American baseball player (1905–1998)

John Ludy Riddle (October 3, 1905 – December 15, 1998) was an American professional baseball player and coach. He appeared in 98 games in Major League Baseball as a reserve catcher for the Chicago White Sox (1930), Washington Senators (1937), Boston Bees (1937–38), Cincinnati Reds (1941 and 1944–45) and Pittsburgh Pirates (1948). At the age of 42 in 1948 (as a player-coach), he was the oldest player to appear in a National League game that season. He was the older brother of Elmer Riddle, a star pitcher in the early 1940s as a member of the Reds.

Johnny Riddle was born in Clinton, South Carolina. His playing career was unusual in that not only did he once go seven years between major league appearances, it also took a span of nineteen years to appear in seven major league seasons. In those seven seasons, he got into an average of 14 games per year. Riddle spent 19 years in minor league baseball, including a dozen seasons as a member of the Indianapolis Indians of the top-level American Association.

Riddle made his major league debut on April 17, 1930 (Opening Day) against the Cleveland Indians at Comiskey Park.
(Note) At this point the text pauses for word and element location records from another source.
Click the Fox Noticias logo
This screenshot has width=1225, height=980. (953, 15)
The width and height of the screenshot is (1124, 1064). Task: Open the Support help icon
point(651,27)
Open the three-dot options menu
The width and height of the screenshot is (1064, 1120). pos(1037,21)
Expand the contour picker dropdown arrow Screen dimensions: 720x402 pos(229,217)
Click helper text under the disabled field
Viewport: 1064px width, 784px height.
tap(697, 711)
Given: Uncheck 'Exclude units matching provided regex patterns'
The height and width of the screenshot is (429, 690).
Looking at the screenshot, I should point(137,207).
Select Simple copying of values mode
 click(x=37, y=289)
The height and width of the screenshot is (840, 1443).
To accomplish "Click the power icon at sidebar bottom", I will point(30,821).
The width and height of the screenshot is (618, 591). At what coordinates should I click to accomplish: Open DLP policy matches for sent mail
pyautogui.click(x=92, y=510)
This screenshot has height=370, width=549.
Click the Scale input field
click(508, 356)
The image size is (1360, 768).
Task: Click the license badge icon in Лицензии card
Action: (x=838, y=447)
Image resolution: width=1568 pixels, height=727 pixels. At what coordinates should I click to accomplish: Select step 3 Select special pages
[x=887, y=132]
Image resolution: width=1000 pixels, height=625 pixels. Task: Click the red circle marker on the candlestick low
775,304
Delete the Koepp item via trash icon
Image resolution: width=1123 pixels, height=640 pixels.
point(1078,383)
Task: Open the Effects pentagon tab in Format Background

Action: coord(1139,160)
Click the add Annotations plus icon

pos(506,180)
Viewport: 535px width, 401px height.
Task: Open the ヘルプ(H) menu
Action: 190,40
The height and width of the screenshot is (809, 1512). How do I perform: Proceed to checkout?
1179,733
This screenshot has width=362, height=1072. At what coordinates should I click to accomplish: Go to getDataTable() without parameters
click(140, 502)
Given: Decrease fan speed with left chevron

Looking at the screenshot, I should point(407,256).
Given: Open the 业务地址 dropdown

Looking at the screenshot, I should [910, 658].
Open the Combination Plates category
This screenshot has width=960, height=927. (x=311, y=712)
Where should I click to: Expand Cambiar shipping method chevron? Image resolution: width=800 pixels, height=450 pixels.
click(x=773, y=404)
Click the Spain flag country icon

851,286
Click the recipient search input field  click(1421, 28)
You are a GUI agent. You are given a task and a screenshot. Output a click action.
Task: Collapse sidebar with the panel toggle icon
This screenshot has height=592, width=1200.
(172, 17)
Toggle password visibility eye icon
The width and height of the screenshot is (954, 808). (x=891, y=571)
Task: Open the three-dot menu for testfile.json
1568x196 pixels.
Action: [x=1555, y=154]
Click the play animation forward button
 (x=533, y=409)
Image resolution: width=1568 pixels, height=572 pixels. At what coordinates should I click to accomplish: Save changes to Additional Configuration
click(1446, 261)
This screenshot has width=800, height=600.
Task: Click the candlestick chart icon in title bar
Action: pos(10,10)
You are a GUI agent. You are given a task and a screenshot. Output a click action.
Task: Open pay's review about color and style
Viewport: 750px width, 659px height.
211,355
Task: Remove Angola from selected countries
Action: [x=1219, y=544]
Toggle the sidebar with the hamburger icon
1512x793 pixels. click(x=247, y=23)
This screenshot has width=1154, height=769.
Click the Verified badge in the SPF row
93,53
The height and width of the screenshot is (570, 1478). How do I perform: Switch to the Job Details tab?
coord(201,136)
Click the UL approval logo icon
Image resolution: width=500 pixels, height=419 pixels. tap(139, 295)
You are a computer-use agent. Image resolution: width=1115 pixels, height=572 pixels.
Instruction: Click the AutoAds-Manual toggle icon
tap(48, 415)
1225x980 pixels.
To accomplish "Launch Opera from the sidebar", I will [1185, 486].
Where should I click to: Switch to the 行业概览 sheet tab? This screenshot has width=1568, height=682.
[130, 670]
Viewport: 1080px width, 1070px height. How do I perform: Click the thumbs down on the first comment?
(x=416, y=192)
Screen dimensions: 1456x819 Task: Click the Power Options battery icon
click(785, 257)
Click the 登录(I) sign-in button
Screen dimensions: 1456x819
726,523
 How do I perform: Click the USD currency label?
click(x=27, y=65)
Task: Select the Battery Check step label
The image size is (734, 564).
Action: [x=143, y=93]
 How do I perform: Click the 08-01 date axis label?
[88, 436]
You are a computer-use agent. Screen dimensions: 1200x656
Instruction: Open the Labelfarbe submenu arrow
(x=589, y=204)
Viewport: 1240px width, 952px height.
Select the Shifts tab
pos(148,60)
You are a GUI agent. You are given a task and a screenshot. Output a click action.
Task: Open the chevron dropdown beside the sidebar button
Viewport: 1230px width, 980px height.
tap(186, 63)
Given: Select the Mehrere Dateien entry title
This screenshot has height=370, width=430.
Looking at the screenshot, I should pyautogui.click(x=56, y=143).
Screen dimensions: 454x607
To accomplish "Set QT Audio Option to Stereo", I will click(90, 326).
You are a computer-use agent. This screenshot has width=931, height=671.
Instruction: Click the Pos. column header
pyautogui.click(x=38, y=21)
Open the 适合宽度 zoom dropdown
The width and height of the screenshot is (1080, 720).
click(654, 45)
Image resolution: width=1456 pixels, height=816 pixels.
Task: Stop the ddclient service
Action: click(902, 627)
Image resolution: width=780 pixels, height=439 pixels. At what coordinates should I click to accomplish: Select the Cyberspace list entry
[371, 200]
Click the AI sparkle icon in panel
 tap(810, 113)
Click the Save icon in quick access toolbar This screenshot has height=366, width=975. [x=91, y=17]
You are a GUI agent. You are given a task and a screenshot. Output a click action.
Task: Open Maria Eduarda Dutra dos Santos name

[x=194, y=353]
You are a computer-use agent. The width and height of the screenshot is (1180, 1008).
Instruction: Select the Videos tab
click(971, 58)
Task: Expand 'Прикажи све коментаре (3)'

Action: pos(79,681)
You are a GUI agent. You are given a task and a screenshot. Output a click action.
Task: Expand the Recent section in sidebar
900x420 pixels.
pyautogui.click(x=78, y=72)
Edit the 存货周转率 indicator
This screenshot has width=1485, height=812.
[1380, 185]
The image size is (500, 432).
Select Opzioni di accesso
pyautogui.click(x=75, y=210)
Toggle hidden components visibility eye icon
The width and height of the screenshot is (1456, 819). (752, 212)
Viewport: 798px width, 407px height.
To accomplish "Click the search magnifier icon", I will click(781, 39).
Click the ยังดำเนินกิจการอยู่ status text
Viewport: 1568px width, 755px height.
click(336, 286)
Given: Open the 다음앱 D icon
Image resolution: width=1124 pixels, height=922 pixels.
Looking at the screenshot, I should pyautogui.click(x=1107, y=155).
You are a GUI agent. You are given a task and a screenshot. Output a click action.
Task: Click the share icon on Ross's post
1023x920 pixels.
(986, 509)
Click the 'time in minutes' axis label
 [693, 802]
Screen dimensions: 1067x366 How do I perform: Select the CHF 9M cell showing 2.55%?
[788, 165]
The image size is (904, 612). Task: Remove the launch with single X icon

His last game was September 11, 1948 against the Chicago Cubs at Wrigley Field. In his MLB career he was 51-for-214 (.238) with four doubles, a triple, 11 runs batted in, and 18 runs scored. On defense, he made only five errors and had a fielding percentage of .983.

Riddle spent all or parts of three seasons as a player-manager in minor league baseball (1942–44), and later worked for 101/2 years as a coach in the National League, for the Pirates (1948–50), St. Louis Cardinals (1952–55), Milwaukee Braves (1956–57), Cincinnati Redlegs (1958) and Philadelphia Phillies (1959). He won a World Series championship ring as the first base coach of the Braves in 1957.

Riddle died at the age of 93 in Indianapolis, where he ultimately made his home after his long tenure with the Indians.